Chedi Bechikh
Chedi Bechikh

Reputation: 173

Naivebayes MultinomialNB scikit-learn/sklearn

I am bulding a naive bayes classifier and I follow the tutorial on the scikit-learn website.

import pandas as pd
import numpy as np
import matplotlib.pyplot as plt
import time
import csv
import string
from sklearn.cross_validation import train_test_split
from sklearn.feature_extraction.text import CountVectorizer
from sklearn.naive_bayes import MultinomialNB

# Importing dataset
data = pd.read_csv("test.csv", quotechar='"', delimiter=',',quoting=csv.QUOTE_ALL, skipinitialspace=True,error_bad_lines=False)
df2 = data.set_index("name", drop = False)



df2['sentiment'] = df2['rating'].apply(lambda rating : +1 if rating > 3 else -1)


train, test = train_test_split(df2, test_size=0.2)


count_vect = CountVectorizer()
X_train_counts = count_vect.fit_transform(traintrain['review'])
test_matrix = count_vect.transform(testrain['review'])

clf = MultinomialNB().fit(X_train_tfidf, train['sentiment'])

The first argument is the vocabulary dictionary and it returns a Document-Term matrix. What should be the second argument,twenty_train.target?

Edit Data example

Name, review,rating
film1,......,1
film2, the film is....,5 
film3, film about..., 4

with this instruction I created a new column , if the rating is >3 so the review is positive, else it is negative

df2['sentiment'] = df2['rating'].apply(lambda rating : +1 if rating > 3 else -1)

Upvotes: 3

Views: 9796

Answers (1)

seralouk
seralouk

Reputation: 33182

The fit method of MultinomialNB expects as input the x and y. Now, x should be the training vectors (training data) and y should be the target values.

clf = MultinomialNB().fit(X_train_tfidf, twenty_train.target)

In more detail:

X : {array-like, sparse matrix}, shape = [n_samples, n_features]
Training vectors, where n_samples is the number of samples and n_features is 
the number of features.

y : array-like, shape = [n_samples]
Target values.

Note: Make sure that shape = [n_samples, n_features] and shape = [n_samples] of x and y are defined correctly.
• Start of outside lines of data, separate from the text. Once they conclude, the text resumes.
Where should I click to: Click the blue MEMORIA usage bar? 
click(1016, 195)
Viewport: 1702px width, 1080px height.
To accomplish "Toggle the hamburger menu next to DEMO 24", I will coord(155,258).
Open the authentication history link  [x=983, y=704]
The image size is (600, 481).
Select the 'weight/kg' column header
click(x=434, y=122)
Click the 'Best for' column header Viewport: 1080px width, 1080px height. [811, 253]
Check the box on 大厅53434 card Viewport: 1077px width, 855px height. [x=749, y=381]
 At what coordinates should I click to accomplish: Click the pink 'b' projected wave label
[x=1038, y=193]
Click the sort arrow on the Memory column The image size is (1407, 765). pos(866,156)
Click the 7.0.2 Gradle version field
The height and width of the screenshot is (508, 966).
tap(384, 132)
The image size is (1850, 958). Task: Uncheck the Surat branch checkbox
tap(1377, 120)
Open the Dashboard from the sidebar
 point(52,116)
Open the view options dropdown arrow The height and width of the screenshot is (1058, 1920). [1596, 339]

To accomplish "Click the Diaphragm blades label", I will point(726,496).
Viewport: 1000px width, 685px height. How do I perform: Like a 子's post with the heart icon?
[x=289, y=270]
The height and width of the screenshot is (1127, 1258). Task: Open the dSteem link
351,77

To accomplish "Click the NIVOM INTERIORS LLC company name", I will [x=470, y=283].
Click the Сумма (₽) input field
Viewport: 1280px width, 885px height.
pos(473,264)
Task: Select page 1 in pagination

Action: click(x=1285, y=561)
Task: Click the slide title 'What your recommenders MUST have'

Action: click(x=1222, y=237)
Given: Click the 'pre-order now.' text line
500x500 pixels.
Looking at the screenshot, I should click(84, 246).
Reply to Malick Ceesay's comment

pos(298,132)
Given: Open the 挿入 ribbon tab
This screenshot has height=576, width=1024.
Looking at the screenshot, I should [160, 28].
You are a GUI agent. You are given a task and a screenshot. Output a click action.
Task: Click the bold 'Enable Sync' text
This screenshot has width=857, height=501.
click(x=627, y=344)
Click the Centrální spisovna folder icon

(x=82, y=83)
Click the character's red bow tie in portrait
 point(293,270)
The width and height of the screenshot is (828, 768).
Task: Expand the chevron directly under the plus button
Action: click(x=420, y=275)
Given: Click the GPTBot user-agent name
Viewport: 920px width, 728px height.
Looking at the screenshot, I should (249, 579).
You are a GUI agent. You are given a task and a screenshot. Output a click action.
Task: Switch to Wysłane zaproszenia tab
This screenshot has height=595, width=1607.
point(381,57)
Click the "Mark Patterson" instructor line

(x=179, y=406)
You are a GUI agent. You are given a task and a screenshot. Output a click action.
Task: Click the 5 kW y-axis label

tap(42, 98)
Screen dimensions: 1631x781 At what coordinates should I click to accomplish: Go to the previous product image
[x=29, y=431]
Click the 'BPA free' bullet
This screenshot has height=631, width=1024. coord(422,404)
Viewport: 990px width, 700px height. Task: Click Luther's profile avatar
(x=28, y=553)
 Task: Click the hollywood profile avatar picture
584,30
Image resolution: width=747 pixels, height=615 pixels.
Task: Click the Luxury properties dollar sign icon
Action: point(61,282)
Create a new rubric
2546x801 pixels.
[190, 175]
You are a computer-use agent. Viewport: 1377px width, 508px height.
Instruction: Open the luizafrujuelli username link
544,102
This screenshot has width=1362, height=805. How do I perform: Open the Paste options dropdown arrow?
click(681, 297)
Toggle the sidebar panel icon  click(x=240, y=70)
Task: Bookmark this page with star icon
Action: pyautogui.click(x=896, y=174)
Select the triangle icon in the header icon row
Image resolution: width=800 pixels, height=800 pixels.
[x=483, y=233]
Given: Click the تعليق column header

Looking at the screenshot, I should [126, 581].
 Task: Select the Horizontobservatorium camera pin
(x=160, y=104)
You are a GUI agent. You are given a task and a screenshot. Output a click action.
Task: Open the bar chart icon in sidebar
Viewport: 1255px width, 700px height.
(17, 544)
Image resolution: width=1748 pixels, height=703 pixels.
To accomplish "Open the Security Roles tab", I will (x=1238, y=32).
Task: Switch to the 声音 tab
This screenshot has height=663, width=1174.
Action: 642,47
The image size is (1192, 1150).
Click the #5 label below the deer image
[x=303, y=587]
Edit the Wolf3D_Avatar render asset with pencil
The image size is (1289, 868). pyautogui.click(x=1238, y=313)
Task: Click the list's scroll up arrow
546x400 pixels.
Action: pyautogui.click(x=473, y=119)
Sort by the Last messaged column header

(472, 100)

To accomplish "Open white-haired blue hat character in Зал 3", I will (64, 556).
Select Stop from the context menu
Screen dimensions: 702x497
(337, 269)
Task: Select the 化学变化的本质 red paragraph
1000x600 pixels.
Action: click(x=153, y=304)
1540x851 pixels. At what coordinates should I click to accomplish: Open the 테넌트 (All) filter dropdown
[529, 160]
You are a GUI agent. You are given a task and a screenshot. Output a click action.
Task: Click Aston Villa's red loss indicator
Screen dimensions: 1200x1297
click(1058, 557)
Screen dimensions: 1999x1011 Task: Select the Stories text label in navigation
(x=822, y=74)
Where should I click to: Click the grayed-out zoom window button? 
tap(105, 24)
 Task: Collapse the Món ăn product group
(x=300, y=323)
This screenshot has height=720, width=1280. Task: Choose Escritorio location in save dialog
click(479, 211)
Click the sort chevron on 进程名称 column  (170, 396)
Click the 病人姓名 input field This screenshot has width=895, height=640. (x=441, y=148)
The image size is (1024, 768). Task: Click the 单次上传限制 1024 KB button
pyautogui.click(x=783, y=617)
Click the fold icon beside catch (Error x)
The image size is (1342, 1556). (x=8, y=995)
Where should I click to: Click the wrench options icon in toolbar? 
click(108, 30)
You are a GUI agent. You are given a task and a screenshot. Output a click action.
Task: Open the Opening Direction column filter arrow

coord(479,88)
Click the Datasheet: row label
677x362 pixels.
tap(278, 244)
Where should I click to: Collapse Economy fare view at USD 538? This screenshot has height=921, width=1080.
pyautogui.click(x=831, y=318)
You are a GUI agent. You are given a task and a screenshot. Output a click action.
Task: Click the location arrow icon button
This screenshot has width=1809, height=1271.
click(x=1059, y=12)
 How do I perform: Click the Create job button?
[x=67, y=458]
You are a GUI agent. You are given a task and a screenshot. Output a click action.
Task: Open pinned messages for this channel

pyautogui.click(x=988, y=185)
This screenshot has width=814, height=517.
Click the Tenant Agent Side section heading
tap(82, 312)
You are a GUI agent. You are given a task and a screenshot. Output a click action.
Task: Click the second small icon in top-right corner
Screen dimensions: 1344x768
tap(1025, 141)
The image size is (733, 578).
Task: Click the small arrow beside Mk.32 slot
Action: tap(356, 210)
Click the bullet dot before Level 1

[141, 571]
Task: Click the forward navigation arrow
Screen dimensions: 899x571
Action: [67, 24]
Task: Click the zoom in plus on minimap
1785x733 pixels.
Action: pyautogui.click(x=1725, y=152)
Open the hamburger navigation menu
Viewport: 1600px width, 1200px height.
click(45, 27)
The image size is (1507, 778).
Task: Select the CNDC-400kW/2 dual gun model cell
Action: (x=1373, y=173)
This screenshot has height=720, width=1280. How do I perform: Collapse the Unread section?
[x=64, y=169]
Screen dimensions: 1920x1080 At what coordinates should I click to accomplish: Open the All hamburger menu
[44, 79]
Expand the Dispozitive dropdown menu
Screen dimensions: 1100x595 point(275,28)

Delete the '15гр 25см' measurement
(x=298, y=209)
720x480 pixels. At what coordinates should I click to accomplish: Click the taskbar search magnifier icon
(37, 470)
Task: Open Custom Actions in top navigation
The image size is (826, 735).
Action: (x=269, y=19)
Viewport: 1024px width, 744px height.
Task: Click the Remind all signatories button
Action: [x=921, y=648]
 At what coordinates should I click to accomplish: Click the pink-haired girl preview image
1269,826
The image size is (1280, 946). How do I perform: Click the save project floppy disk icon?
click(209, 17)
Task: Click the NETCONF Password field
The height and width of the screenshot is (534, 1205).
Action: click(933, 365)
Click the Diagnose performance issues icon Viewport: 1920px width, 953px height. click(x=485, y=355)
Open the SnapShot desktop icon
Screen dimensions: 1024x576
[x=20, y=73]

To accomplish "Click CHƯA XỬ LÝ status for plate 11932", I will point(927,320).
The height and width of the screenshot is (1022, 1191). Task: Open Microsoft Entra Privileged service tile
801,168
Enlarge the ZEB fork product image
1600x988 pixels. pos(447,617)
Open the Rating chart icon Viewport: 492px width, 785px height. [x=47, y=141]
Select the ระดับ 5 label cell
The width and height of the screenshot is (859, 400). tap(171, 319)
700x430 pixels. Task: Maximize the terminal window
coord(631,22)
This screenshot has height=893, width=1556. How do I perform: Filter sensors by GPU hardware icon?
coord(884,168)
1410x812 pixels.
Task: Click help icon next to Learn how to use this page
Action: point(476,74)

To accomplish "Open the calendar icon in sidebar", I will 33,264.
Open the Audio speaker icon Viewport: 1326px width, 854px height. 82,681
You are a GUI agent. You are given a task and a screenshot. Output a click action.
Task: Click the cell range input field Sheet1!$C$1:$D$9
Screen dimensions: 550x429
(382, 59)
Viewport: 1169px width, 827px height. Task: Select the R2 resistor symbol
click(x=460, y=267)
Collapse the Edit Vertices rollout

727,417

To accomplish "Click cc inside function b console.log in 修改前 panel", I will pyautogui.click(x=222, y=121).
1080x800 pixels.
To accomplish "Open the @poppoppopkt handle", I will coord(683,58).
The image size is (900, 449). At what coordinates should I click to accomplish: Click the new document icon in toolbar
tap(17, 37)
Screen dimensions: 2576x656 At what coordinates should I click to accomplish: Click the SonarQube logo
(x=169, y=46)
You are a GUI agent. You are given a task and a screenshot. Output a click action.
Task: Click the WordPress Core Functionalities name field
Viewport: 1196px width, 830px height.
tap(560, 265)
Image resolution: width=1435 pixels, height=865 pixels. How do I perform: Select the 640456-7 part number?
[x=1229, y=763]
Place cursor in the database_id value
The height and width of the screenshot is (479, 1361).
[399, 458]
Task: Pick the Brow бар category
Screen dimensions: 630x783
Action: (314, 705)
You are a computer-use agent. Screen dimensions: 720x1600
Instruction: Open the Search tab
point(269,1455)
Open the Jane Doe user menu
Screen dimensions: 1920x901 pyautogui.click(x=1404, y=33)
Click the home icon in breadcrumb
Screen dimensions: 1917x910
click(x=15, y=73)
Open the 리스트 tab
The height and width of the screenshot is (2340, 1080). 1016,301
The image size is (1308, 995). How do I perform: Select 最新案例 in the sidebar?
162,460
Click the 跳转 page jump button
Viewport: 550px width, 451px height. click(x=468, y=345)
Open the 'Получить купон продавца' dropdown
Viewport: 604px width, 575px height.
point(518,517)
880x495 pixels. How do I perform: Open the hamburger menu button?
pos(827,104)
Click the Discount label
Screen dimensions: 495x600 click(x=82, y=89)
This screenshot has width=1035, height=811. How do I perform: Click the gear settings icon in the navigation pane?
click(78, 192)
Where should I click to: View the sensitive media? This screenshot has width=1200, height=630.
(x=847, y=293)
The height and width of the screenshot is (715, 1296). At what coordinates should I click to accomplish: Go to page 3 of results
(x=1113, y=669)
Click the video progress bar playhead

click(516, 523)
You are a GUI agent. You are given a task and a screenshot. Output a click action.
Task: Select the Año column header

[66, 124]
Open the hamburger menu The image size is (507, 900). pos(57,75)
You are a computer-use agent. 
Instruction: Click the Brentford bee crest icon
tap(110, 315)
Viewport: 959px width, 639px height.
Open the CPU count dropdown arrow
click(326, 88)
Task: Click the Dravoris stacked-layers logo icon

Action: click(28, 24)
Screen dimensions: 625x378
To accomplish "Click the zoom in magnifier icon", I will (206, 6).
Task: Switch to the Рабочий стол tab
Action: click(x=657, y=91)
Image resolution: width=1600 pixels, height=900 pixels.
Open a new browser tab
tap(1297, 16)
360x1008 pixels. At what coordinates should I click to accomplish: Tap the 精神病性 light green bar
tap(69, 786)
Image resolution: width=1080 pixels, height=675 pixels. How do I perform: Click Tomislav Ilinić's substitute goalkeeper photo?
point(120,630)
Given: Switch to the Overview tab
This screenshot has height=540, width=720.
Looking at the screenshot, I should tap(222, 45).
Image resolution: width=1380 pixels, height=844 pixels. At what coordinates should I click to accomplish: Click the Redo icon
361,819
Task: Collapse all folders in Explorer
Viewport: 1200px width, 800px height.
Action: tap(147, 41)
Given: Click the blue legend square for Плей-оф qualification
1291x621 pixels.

Otherwise, the fit will throw an error.


Toy example:

from sklearn.datasets import fetch_20newsgroups
from sklearn.feature_extraction.text import TfidfVectorizer
from sklearn.naive_bayes import MultinomialNB
from sklearn import metrics

newsgroups_train = fetch_20newsgroups(subset='train')
categories = ['alt.atheism', 'talk.religion.misc',
              'comp.graphics', 'sci.space']

newsgroups_train = fetch_20newsgroups(subset='train',
                                      categories=categories)
vectorizer = TfidfVectorizer()
# the following will be the training data
vectors = vectorizer.fit_transform(newsgroups_train.data)
vectors.shape

newsgroups_test = fetch_20newsgroups(subset='test',
                                     categories=categories)
# this is the test data
vectors_test = vectorizer.transform(newsgroups_test.data)

clf = MultinomialNB(alpha=.01)

# the fitting is done using the TRAINING data
# Check the shapes before fitting
vectors.shape
#(2034, 34118)
newsgroups_train.target.shape
#(2034,)

# fit the model using the TRAINING data
clf.fit(vectors, newsgroups_train.target)

# the PREDICTION is done using the TEST data
pred = clf.predict(vectors_test)

EDIT:

The newsgroups_train.target is just a numpy array that contains the labels (or targets or classes).

import numpy as np

newsgroups_train.target
array([1, 3, 2, ..., 1, 0, 1])

np.unique(newsgroups_train.target)
array([0, 1, 2, 3])

So in this example we have 4 different classes/targets.

This variable is needed in order to fit a classifier.